Microsoft team creates ‘revolutionary’ data storage system that lasts for millennia

Microsoft team creates ‘revolutionary’ data storage system that lasts for millennia

Article Date: 18 February 2026
Article URL: https://www.nature.com/articles/d41586-026-00502-2

Microsoft Research glass storage

Summary

Microsoft Research has demonstrated a glass-based archival storage system that uses ultrafast (femtosecond) laser pulses to create nanoscale, plasma-induced deformations inside borosilicate glass.
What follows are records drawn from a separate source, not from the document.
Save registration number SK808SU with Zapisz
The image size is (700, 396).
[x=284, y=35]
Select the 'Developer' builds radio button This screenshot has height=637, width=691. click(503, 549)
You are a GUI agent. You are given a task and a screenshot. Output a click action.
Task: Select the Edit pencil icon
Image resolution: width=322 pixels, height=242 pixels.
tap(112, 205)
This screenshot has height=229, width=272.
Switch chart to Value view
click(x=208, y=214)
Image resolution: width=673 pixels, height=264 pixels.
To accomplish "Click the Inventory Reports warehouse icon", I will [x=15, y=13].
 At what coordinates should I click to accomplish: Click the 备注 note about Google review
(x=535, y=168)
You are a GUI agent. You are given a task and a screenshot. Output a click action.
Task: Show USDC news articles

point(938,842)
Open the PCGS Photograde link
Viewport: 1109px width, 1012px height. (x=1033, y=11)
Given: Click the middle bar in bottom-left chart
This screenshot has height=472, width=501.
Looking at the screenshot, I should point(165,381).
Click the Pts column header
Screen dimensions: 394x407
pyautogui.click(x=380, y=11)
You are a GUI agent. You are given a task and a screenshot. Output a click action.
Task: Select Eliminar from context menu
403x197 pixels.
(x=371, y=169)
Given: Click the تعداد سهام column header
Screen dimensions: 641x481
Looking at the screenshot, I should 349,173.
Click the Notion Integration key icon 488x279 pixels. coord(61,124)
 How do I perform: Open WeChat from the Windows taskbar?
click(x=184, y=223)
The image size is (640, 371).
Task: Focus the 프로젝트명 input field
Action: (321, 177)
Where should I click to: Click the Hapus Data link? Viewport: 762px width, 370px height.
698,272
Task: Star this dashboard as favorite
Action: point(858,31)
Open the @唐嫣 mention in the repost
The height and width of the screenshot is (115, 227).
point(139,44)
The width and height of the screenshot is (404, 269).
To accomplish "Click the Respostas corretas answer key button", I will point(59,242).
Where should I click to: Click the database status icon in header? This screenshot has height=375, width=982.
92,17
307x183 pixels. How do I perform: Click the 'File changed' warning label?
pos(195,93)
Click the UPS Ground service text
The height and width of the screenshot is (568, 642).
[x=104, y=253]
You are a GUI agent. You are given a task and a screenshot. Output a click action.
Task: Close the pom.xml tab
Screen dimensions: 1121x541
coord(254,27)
A 12 cm-wide, 2 mm-thick square can hold about 4.8 TB — roughly two million printed books — and the team estimates the data will remain readable for at least 10,000 years at 290 °C and far longer at room temperature. The method trades the speed of conventional drives for near-permanent, low-maintenance archival durability and relies on microscope-based readout of the written nanostructures.

Key Points

  • Storage medium: borosilicate glass written by femtosecond laser bursts that create plasma-induced nano-explosions and local refractive changes.
  • Capacity: 4.8 TB on a 12 cm × 12 cm × 2 mm glass plate — equivalent to about two million printed books.
  • Durability: Data predicted to survive at least 10,000 years at 290 °C and potentially tens or hundreds of times longer at room temperature; written data are immutable and need no active maintenance.
  • Read/write trade-offs: Writing and reading require specialist hardware (laser writing and microscope readout); not as quick as HDDs or SSDs but tailored for archival permanence.
  • Practical progress: Microsoft moved from fused silica to cheaper borosilicate glass and optimised for faster, more reliable writing and decoding, bringing the technology closer to deployable archival use.

Context and Relevance

Conventional magnetic tapes and hard drives typically last around a decade, forcing frequent data migration and high maintenance costs for long-term archives. This glass approach tackles that pain point by offering a write-once, maintenance-free medium suitable for scientific archives, cultural heritage, legal records and other data that must be preserved for centuries. It builds on previous optoelectronics and materials advances and could reshape long-term backup strategies and data-centre design for archival storage.

Why should I read this?

Quick take — this is geeky but huge. If you care about keeping data safe for centuries without constant copying, this could change how archives are built. Microsoft has moved glass storage from lab trick to something you could actually use to back up the important stuff. If you’re responsible for backups, research data, legal archives or cultural heritage, it’s worth a skim — we’ve saved you the deep read.

Author style

Punchy: the paper shows a clear step from materials experiment to a practical archival system. Experts call it potentially revolutionary for long-term data storage — read the original paper if you need the technical details.